FOCUS: Human-caused climate change results in weather extremities throughout the world

The effects of human-caused climate change have worsened over the past decade. Wildfires thrive in fire-prone environments created by global warming. Once-rare weather extremities are becoming common occurrences, threatening people’s lives and wrecking infrastructures, and ocean ecosystems are slowly distorting due to the harms of ocean warming. 

Heatwaves are becoming more frequent and more drastic. According to Yale Climate Connections, the frequency of heatwaves can be attributed to the global warming epidemic. Human-caused climate change has raised the Earth’s average temperature by one degree Celsius. 

Dry weather has caused many disasters, such as the California wildfires. Rising land temperatures are significantly worrisome to many members of the SCHS community. 

Sophomore Alexis Tan, a member of the Silicon Valley Youth Climate Action organization, cites the cause for intense wildfires to the droughts in most regions of California.

“When climate becomes drier, the plants also start to dry out and become fuel for fires,” Tan said. “In addition, as the temperature rises, fires start quicker and burn faster.”

Such large-scale wildfires cause poor air quality. The 2020 Californian wildfire season caused hazardous air conditions for weeks. Santa Clara’s blue sky was a reddish-orangish haze, which can be attributed to climate change and especially the rapid burning of fossil fuels. 

According to National Geographic, fossil fuels originate from decomposing organic matter; coal, petroleum and natural gas are all refined versions of fossil fuels. Due to the high carbon content, burning these fuels releases greenhouse gases that work to trap heat in the atmosphere.

In mid-February, a historic snowstorm swept through the Southern United States, crippling infrastructure and altering many lives. 

According to a study by Atmospheric and Environmental Research and Rutgers University, major winter storms are two to four times more likely when the Arctic is abnormally warm compared to when its poles are abnormally cold. Such a phenomenon is possible due to the erratic patterns of the polar vortex, according to SCHS science teacher Suzanne Miller-Moody. 

“The way weather worked for a long time is that the polar vortex was contained up in the northern climate and northern areas of our planet because of our predominant winds,” Miller-Moody said. “Well, now those predominant winds are shifting because of the influence of the interaction of the warming of the planet.”

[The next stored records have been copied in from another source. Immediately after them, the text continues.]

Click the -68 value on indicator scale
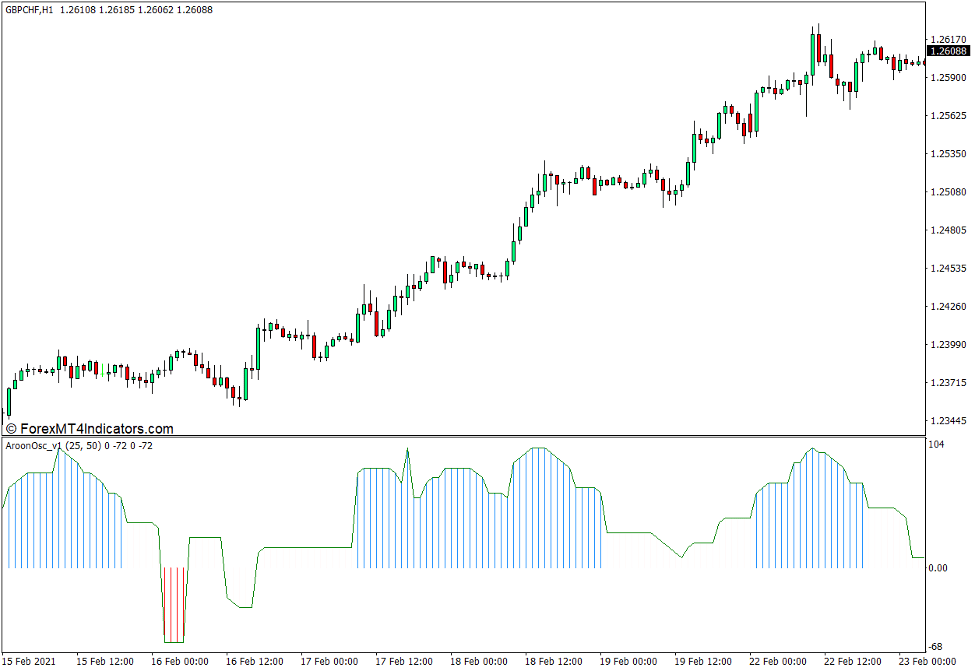 tap(937, 647)
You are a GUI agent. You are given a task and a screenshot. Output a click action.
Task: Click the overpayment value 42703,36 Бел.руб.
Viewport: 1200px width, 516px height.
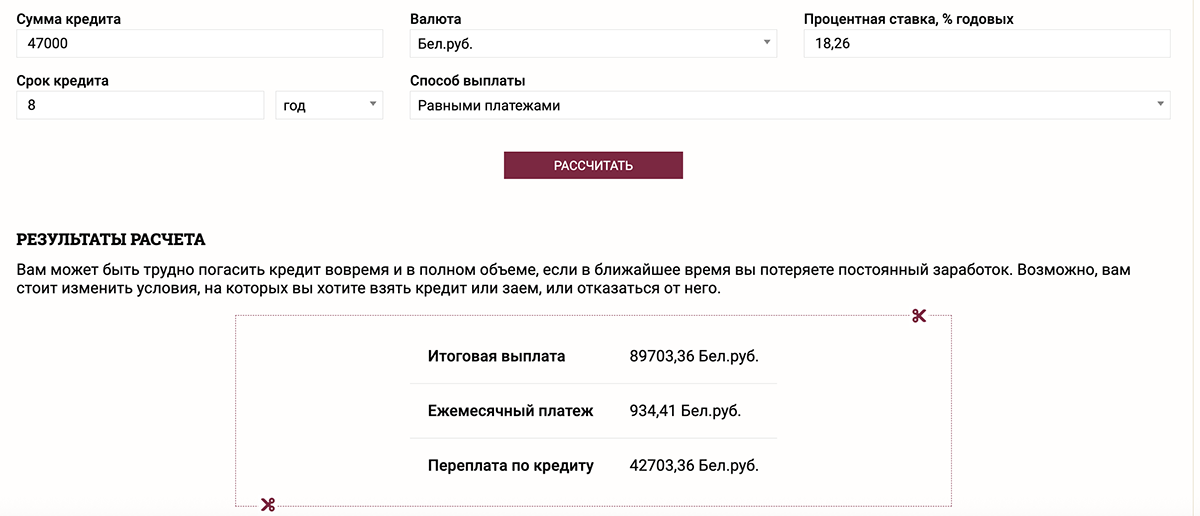[x=694, y=466]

Another factor of erratic weather is the decline of climate-regulating currents, such as the Gulf Stream in the northern Atlantic, which has been offset by climate change, reported. Currents also lower sea levels by sweeping away the water continuously, thus preventing the rise of sea level. A slowdown of these currents contributes to rising sea levels.

“The Gulf Stream affects Northern European weather, in fact, all of European weather,” Miller-Moody said. “And when it’s disrupted, then other factors, especially continental ones, will dictate weather.”

The Gulf Stream, the warm water current running up the East Coast, is a perfect area for hurricanes. According to the New York Times, due to climate change, hurricanes have a higher likelihood of reaching Category 3 or higher on the Saffir-Simpson hurricane wind scale. 

“Warm waters and humidity are the ideal circumstances for hurricanes to form, so as world warming occurs, hurricanes increase in strength and likelihood,” Tan said.

Further, rising ocean temperatures have negatively impacted sea life. Science teacher Amanda Lease emphasized the long-term consequences ocean warming poses for in-water specimens. 

“Not only are we going to see a mass die-off of species— we’re already seeing that with corals,” Lease said. “Corals house a very large portion of the biodiversity in the oceans. You’re also seeing melting glaciers; you’re also seeing huge chunks of ice from Antarctica and the Arctic break off.”

Corals are important to ocean ecosystems as many organisms rely on them for survival. Yale reports that marine heatwaves will abolish most coral reefs by mid-century. A loss in biodiversity would harm humans as well, as it is expected to cause heightened levels of food insecurity and less universal access to clean water sources. 

Rising ocean temperatures exacerbate and speed up the melting process of continental glaciers or ice sheets. According to, the Greenland ice sheet is disappearing at a rate four times faster than in 2003. 

Many members of the SCHS community believe human-caused climate change to be the culprit behind weather extremities and other tumultuous weather related cataclysms. 

“The thing that I find way more horrifying is the rising ocean temperatures; I think that is going to be, you know something that’s going to be potentially devastating across the globe,” Lease said. “And again, it’s a huge problem.”